This will be a service like TinyURL, bit.ly, goo.gl, qlink.me, etc. It will aliase and redirect to long URLs.
Difficulty: Easy
- Why do we need URL shortening?
- Requirements and Goals of the System
- Capacity Estimation and Constraints
- System APIs
- Database Design
- Basic System Design and Algorithm
- Data Partitioning and Replication
- Cache
- Load Balancer (LB)
- Purging and DB Cleanup
- Telemetry
- Security and Permissions
URL shortening is useful to gain "short links" that redirect to longer ones.
These short links are effectively aliases and save a ton of space when posting/tweeting/etc. Users are also less likely to type in the wrong characters when using shorter links.
They are also useful to track clicks/user engagement with content.
🚧 ALWAYS CLARIFY REQUIREMENTS AT THE START 🚧
Our system has the following requirements:
Functional Requirements
- Given a URL, our system should generate a unique and shorter version of it. This is called a short link. It should be easily copied and pasted into other applications.
- When users access this link, it will redirect them to the original link.
- Users should be able to optionally choose a custom short link.

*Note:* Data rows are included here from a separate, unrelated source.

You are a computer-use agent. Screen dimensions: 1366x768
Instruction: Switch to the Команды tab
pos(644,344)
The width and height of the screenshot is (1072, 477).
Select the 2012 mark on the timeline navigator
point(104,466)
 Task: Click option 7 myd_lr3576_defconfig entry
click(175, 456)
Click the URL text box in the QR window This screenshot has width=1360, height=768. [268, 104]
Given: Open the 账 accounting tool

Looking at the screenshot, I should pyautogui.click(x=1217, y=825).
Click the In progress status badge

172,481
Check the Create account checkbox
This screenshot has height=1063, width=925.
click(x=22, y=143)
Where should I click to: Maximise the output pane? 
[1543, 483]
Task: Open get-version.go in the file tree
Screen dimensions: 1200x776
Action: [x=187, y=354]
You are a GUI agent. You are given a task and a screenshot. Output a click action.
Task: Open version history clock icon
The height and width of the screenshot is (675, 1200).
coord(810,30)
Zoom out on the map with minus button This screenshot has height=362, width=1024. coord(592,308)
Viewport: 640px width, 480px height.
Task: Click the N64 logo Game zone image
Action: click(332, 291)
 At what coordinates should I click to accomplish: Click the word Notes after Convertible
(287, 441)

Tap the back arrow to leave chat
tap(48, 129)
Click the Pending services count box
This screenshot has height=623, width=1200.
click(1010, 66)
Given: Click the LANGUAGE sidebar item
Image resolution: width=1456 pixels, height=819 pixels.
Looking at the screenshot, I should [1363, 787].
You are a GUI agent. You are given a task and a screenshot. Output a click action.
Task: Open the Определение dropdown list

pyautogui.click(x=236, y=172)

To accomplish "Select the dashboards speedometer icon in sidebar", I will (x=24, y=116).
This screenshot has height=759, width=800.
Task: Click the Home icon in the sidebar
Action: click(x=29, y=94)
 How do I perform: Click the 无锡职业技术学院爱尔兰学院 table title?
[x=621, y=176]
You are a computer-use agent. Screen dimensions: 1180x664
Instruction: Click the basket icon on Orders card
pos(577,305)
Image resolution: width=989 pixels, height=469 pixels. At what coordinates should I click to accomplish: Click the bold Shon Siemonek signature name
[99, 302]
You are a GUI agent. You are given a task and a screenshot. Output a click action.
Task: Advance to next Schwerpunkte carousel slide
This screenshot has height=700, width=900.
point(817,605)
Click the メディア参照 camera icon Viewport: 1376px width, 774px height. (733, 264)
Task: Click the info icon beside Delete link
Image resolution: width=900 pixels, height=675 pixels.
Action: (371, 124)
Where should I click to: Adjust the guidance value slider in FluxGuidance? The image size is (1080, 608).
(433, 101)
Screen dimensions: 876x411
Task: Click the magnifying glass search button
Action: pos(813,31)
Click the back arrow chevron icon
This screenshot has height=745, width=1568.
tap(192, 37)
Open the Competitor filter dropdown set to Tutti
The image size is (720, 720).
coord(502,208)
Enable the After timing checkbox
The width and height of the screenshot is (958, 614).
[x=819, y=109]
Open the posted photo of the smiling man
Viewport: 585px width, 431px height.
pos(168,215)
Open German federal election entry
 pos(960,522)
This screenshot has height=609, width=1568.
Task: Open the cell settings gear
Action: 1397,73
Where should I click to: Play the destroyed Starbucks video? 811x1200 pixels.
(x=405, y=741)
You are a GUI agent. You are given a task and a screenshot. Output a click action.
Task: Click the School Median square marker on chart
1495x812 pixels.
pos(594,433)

- Links should expire after a default timespan, but users should be able to override and specify an expiration time.
Non-Functional Requirements
- The system should be highly available. Redirects cannot fail.
- URL redirection should happen quickly, in real-time, and with minimal latency.
- Shortened links should not be guessable.
Extended Requirements
- Analytics would be nice (e.g. how many times redirects have happeneds)
- Our service should be accessible through REST or other services
Our system is read heavy since users will create a shortened URL once and it could be read hundreds or thousands of times.
We can assume 100 read to 1 write scenario - 100:1.
If we assume 500M new URls per month, we can expect 50B redirects.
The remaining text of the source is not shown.